Use of SQL to refine source data prior to loading into Aperture

Nigel Light
Nigel Light Contributor
edited December 2023 in General

Hi,

I was just wondering whether other users would find a Pandora-like feature to pre-filter prior to loading data useful? (I certainly would - especially when loading large database tables only to immediately filter-out the majority of the historic data)

Similarly, who would find running SQL queries to load data into Aperture useful?

Don't forget - Christmas is coming, it would be a great gift to receive this in 2.x... ?

Nige


 

Comments

  • Akshay Davis
    Akshay Davis Experian Super Contributor

    @Nigel Light I believe one of the reasons it was removed in Aperture Data Studio was the security concern over letting any SQL be run against the database. How else were you using that feature? Or was it primarily to run filters prior to loading?

  • It would be great to be able to pre-filter data (as that would greatly reduce the amount we import when retrieving data from a data warehouse that contains slowly changing historical data).

    Additionally, it would also be very useful to be able to run complex SQL code, joining together several large tables, applying filters etc to create a single set of reference data (eg client keys used for a particular client mailing) from within Aperture so we could then use this set for further quality analysis eg checking addresses for a set of clients. Without this feature we either have to create this file by running SQL outside of Aperture and then exporting/saving from SQL and loading into Aperture (with inherent risks of getting the wrong file) or, alternatively, recreating a complex SQL job in Aperture (plus the overhead of reading in several extremely large tables each time we want to run the job)

  • Clinton Jones
    Clinton Jones Experian Elite

    @Chris Allan and the development team have been mulling over push down processing for some time, not just for conventional RDBMS but also for some of those big iron non SQL type database sources. This is still a bit far out on the roadmap to materialise or show anything tangible but the circumstances under which you need to be able to do this @Nigel Light are important for helping us to set a priority.

    My distillation of the ask is in this instance is a SQL injection which is then pushed down to the source. I am guessing that you don't want to create a materialized or indexed view based on that SQL in the source database - I would be interested to know why particularly?

    One of the challenges with SQL injection is compliance and security as outlined by @Akshay Davis; read only user credentials can mitigate that, but the greater problem and concern may ultimately be performance and just downright bad SQL.

  • Thanks Clinton

    Re:your query; for us this is just the logistical issues with setting up views against Development/Live corporate databases and the need to involve other parties to create/promote/reapply these solutions, based on existing database permissions, which extends development timescales (and further complicates things if we wish to subsequently amend these based on results obtained).

    Nige 

  • Clinton Jones
    Clinton Jones Experian Elite
    edited September 2019

    @Nigel Light I completely get it, this is the challenge when you're on the business or data side and the keys to the kingdom on the database or system side are owned either by IT or a third party service provider. It does push one to having to consider data federation very carefully. We we to make that process easy and straightforward while ensuring that we're always compliant. 'views' in v2.0 will come some way toward help with this.

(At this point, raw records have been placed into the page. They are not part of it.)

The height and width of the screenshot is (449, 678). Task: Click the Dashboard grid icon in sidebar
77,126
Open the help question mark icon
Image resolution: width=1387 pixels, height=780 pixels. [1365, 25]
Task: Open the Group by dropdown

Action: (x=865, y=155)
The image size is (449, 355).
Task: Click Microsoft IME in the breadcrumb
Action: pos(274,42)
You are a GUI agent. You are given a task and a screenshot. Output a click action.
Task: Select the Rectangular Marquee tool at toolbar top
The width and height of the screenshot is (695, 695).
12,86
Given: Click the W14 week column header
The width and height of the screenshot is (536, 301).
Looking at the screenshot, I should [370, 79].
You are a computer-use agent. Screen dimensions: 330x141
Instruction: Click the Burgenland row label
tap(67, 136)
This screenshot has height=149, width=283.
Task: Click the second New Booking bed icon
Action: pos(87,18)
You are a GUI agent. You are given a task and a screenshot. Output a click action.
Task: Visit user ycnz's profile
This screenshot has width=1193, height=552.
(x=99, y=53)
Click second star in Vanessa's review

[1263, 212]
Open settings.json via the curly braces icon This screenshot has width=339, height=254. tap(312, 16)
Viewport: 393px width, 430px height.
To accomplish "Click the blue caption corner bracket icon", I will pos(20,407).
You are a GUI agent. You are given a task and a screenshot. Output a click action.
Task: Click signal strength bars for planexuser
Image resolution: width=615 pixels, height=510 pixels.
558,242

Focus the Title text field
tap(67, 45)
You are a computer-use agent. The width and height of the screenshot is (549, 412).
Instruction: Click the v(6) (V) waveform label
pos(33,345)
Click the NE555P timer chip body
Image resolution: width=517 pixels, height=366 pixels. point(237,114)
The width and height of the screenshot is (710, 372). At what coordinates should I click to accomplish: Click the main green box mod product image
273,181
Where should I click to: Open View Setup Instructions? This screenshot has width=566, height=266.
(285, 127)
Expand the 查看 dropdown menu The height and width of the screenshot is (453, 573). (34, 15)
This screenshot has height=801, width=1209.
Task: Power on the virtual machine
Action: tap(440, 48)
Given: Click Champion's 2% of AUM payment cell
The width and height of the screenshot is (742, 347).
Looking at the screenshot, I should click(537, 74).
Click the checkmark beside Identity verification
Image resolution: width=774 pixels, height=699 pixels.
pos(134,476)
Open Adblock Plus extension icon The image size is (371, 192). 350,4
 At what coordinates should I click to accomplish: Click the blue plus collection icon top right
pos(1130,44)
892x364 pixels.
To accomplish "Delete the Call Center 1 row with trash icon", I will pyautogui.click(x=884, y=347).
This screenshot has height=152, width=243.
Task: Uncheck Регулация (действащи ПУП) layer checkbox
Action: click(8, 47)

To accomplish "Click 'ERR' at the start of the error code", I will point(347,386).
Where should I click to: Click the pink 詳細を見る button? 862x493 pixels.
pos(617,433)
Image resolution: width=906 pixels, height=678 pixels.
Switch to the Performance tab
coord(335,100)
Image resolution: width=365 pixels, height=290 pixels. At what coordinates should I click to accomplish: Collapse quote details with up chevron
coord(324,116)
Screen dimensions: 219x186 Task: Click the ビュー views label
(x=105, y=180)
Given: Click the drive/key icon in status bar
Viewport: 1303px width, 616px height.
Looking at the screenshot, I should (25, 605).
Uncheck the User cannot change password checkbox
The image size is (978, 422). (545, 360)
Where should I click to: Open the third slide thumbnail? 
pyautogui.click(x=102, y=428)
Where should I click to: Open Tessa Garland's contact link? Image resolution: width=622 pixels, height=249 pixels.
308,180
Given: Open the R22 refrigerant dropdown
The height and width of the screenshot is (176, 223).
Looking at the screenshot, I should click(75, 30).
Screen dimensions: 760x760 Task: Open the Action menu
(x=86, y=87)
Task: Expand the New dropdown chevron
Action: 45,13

  • Furthermore re:My Files

    Q - are these just 'my' files or can they be shared with the wider team?

    (the latter would be a useful feature, otherwise we will all have to go through the same process of uploading them and risk introducing different versions of source data) - another reason for getting embedded SQL

  • [Deleted User]
    [Deleted User] Experian Contributor

    Actually the use of the pre filter in Pandora was very handy to load the Delta data only in Aperture, like CDC

    Now we need to load the same dataset everyday and filter it out, or create a view on the source

  • Clinton Jones
    Clinton Jones Experian Elite

    @Ahmed Elshahawy unfortunately SQL injection often doesn't stand up to the sniff test of audit - here's a view on it https://pentest-tools.com/blog/sql-injection-attacks/

    This vulnerability is one of the reasons we don't support it in Data Studio.

  • That is a shame but with the vulnerability risk, I guess understandable

    No chance that there could be a pre-filter but limit it to comparing dates/times (so that deltas/most recent events can be loaded)?

    Nige